Transformations¶
PipelineWise can perform row level load time transformations between tap and target components and makes and ideal place to obfuscate, mask or filter sensitive data that should never be replicated in the Data Warehouse.
Warning
Important: Load Time Transformations are not designed for complex transformations, mapping, joins or aggregations. It was designed primarily to meet certain data security requirements and to make sure that PII and other sensitive data does not end up at external service providers like AWS, MS Azure or similar.
If you want to apply complex transformations you’ll need to do it at a later stage once the data is ingested into the Data Warehouse. PipelineWise fits into the ELT landscape and not doing traditional ETL. ELT ingests data first into DWH in the original format and the “transformation” is shifting to the end of the data pipeline.
Transformation Methods¶
The following transformations can be added optionally into the YAML configuration:
SET-NULL: Transforms any column to NULL
HASH: Transforms string columns to hash
HASH-SKIP-FIRST-n: Transforms string columns to hash skipping first n characters, e.g. HASH-SKIP-FIRST-2
MASK-DATE: Replaces the months and day parts of date columns to be always 1st of Jan
MASK-NUMBER: Transforms any numeric column to zero
MASK-HIDDEN: Transforms any string column value to ‘hidden’
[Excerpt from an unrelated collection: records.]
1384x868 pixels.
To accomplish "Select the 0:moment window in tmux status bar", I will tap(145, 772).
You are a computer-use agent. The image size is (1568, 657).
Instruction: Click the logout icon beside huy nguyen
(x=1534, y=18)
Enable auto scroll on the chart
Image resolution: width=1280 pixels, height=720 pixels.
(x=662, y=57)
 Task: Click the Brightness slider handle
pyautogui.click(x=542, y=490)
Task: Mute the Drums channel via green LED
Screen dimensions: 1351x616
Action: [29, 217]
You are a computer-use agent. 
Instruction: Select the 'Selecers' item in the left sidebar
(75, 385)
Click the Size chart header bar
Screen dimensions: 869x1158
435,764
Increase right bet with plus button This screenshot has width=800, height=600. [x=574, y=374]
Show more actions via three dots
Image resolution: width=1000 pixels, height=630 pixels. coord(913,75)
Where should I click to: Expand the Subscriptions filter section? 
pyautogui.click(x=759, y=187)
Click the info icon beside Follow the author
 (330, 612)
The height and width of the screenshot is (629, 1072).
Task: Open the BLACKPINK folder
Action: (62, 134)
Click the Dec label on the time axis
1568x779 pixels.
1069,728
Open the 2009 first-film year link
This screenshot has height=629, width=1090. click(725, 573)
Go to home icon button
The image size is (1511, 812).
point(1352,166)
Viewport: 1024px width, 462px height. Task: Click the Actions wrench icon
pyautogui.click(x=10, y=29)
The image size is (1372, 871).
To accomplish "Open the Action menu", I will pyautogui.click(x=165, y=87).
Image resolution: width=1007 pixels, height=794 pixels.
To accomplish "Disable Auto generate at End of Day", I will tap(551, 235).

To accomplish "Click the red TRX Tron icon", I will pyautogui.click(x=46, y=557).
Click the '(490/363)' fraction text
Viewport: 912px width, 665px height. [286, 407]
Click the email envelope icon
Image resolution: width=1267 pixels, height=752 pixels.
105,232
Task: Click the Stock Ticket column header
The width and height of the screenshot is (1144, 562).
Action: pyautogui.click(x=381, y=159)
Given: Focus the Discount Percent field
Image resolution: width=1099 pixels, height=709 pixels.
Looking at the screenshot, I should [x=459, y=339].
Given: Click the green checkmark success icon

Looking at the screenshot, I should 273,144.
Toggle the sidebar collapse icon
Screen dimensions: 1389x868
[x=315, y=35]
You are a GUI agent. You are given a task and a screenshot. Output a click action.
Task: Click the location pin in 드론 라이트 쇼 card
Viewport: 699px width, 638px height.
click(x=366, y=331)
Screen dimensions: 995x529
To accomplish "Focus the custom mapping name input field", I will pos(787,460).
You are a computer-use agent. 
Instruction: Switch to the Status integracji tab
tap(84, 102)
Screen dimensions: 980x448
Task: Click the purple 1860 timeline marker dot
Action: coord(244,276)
Conditional Transformations¶
Using the optional when
keyword, you can specify conditions how
the transformation should be applied. If the condition matches
PipelineWise performs the transformation, otherwise it keeps
the original value.
Example¶
Load Time transformations needs to be defined in the tables section in the YAML configuration:
...
...
tables:
- table_name: "audit_log"
replication_method: "INCREMENTAL"
replication_key: "id"
transformations:
- column: "column_1"
type: "SET-NULL"
when:
- column: "class_name"
equals: 'com.transferwise.fx.user.User'
- column: "property_name"
equals: 'passwordHash'
# Tip: Use 'regex_match' instead of 'equal' if you need
# more complex matching criteria. For example:
# regex_match: 'password|salt|passwordHash'
- column: "column_2"
type: "HASH"
when:
- column: "class_name"
equals: 'com.transferwise.fx.user.User'
- column: "property_name"
equals: 'passwordHash'
...
...